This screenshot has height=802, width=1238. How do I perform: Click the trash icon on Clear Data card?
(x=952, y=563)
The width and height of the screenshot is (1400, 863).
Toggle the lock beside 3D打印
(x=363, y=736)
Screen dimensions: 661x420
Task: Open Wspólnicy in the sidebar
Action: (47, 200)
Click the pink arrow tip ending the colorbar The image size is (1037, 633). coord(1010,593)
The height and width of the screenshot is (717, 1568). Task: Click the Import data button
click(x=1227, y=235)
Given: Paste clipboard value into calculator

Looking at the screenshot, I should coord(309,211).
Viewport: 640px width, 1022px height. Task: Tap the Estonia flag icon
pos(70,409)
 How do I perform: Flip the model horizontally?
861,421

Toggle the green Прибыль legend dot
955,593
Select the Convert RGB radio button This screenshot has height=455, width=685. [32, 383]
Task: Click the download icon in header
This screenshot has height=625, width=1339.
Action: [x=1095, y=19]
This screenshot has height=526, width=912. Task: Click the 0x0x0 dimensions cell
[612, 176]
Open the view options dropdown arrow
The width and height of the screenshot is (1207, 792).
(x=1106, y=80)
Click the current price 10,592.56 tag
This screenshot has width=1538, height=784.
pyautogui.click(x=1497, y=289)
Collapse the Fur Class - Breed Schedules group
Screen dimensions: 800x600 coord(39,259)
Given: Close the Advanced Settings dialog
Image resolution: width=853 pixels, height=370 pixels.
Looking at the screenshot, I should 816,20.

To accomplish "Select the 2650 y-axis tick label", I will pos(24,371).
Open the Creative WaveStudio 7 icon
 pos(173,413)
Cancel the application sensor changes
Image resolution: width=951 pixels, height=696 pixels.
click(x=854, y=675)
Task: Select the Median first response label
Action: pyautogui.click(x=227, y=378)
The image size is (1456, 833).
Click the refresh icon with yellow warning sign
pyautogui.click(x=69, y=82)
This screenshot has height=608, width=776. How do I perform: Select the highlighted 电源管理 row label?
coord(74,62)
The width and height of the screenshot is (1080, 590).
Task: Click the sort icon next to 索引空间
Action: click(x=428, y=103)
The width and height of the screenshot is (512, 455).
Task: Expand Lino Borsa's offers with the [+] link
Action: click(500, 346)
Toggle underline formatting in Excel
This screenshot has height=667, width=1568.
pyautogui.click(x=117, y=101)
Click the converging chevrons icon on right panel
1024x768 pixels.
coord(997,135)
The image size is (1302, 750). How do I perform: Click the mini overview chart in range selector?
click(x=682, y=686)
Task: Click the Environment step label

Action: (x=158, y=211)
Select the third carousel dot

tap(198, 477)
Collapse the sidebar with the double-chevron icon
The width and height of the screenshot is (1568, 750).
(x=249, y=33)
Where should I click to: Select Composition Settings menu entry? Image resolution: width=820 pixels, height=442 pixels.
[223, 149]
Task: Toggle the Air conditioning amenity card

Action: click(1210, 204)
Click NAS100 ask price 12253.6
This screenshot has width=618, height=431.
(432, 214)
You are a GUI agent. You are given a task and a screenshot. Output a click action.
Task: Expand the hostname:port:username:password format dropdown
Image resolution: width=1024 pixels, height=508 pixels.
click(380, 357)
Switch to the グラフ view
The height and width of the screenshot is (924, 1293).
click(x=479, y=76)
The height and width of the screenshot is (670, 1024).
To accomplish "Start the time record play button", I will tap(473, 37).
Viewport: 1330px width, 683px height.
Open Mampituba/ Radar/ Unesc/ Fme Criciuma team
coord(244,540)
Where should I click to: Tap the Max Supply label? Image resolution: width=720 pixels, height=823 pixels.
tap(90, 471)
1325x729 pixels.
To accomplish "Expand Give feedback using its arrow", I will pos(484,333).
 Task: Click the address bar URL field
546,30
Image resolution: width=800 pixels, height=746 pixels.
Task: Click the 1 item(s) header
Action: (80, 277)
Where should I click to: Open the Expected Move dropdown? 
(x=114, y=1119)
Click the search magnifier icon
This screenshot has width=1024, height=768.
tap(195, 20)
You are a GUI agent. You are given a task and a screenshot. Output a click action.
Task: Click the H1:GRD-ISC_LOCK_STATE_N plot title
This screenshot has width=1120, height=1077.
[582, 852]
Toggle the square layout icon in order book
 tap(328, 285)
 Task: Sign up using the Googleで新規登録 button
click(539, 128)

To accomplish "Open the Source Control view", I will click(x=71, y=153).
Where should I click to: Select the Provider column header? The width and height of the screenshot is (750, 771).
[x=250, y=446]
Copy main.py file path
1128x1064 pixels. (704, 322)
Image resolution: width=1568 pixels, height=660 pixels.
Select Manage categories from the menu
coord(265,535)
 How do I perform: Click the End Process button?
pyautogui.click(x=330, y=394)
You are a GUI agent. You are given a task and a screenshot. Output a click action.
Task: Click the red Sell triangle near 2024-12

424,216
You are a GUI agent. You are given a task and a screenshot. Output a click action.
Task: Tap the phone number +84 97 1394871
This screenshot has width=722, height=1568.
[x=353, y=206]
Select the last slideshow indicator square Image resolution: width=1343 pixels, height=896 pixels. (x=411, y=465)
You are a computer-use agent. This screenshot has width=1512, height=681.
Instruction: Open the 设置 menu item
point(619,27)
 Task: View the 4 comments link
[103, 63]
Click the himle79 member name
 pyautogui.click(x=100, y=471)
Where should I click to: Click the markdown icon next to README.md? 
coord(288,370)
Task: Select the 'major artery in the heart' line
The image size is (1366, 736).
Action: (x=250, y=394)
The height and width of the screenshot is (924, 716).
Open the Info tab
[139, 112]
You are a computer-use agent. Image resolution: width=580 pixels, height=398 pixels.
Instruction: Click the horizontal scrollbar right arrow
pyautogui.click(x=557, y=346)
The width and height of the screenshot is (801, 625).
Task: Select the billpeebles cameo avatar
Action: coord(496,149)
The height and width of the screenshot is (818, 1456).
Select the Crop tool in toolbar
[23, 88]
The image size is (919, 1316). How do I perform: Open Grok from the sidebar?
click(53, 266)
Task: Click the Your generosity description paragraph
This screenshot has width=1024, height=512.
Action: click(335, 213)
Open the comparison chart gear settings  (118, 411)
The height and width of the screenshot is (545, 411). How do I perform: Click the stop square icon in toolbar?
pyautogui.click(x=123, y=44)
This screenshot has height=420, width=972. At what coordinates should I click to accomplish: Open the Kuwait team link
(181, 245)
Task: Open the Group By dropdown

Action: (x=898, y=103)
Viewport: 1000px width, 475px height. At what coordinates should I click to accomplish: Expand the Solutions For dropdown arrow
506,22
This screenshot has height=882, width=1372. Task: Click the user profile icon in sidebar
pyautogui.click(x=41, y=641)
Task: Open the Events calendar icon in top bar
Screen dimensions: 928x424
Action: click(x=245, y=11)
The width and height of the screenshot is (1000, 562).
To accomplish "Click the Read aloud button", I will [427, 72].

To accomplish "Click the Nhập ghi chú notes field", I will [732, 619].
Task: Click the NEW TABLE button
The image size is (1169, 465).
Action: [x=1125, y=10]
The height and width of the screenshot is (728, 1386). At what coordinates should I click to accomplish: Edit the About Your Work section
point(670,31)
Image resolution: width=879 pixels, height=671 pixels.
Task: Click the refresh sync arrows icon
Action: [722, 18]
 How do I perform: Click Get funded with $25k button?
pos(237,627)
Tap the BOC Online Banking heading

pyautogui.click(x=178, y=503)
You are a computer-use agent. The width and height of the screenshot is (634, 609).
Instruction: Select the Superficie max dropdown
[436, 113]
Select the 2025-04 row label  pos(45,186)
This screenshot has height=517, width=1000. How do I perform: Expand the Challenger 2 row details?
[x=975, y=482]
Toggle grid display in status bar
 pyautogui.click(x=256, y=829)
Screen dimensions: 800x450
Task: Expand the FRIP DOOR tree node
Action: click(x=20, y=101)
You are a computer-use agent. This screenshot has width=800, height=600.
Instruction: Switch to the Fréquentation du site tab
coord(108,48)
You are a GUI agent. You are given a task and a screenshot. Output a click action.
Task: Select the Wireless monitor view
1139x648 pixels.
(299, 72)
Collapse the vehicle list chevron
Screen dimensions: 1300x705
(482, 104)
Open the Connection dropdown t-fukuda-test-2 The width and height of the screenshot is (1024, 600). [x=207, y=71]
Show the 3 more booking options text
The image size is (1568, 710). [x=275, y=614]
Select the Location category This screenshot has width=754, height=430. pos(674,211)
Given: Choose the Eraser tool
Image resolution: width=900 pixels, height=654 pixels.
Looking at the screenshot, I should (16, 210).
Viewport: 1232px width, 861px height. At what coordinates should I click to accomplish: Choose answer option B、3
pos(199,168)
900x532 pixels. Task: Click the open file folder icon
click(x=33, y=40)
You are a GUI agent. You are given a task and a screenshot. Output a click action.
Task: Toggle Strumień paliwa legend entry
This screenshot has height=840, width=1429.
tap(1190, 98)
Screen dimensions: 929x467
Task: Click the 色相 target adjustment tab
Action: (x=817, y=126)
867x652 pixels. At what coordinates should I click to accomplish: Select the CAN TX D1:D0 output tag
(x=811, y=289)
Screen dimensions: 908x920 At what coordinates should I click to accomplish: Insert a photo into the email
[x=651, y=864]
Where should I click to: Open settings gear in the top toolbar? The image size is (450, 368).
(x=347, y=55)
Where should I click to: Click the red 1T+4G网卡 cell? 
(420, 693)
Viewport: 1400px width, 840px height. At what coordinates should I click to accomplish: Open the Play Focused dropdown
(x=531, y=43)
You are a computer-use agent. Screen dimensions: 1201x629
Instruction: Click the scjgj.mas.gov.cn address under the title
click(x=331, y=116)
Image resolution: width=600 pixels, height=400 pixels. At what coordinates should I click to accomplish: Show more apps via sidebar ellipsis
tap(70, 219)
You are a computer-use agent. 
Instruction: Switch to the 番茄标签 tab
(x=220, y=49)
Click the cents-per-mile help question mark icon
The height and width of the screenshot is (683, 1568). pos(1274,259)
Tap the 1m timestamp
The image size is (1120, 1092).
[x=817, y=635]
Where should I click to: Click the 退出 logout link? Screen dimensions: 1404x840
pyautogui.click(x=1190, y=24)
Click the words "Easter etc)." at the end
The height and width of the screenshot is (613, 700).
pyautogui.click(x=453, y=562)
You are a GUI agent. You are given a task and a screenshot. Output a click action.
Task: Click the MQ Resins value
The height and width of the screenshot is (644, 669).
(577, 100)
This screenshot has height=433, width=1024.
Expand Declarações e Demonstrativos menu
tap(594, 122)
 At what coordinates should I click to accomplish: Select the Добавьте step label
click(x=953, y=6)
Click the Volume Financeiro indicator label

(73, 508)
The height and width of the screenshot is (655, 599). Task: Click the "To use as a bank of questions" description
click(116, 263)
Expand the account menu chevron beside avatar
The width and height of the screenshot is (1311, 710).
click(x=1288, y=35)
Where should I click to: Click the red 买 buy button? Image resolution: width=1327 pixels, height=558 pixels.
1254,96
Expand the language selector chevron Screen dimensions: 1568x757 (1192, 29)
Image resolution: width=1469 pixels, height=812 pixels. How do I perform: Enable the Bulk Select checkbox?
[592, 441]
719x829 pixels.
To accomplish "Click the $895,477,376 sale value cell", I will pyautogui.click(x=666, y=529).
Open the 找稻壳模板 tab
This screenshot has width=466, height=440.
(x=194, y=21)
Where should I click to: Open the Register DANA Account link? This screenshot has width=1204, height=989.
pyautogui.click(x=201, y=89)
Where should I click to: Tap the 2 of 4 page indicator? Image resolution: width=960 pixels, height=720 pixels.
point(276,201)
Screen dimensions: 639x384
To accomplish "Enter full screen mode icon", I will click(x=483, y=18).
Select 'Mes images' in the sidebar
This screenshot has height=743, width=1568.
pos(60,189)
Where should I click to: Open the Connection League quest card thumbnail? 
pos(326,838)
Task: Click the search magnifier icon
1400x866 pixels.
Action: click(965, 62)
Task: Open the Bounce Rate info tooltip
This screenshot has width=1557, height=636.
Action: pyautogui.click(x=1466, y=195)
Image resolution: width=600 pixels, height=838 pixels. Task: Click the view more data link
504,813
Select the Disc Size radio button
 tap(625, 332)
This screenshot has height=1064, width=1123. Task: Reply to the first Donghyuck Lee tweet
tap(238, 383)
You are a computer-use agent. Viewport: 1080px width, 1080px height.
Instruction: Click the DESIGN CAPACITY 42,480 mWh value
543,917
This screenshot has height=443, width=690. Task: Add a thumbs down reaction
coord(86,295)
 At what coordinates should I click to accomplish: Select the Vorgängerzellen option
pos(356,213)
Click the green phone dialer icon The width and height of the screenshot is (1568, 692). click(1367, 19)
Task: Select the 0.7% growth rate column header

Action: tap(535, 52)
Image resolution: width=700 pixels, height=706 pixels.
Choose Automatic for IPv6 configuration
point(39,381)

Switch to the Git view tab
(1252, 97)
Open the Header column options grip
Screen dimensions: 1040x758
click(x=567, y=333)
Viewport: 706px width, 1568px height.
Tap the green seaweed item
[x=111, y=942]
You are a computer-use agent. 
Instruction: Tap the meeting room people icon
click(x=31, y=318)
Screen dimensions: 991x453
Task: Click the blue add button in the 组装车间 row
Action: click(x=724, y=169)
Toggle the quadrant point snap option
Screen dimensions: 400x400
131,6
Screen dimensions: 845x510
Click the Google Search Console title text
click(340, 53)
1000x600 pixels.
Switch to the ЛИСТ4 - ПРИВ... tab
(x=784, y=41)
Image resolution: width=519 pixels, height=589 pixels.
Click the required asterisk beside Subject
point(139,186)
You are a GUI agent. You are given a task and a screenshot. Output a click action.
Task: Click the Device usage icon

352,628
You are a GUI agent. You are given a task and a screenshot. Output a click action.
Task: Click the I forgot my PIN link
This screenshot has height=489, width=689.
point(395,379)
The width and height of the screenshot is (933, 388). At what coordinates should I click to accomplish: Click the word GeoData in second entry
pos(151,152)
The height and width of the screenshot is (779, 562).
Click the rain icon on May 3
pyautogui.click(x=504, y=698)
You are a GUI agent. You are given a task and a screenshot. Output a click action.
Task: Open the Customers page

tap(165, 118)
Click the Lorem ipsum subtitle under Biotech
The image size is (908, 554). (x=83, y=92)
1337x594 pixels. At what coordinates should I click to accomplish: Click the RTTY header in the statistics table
------
Task item: Which lines of the material contain the string "phone"? List each of them.

The answer:
Task: Tap the phone number +84 97 1394871
Click the green phone dialer icon The width and height of the screenshot is (1568, 692). click(1367, 19)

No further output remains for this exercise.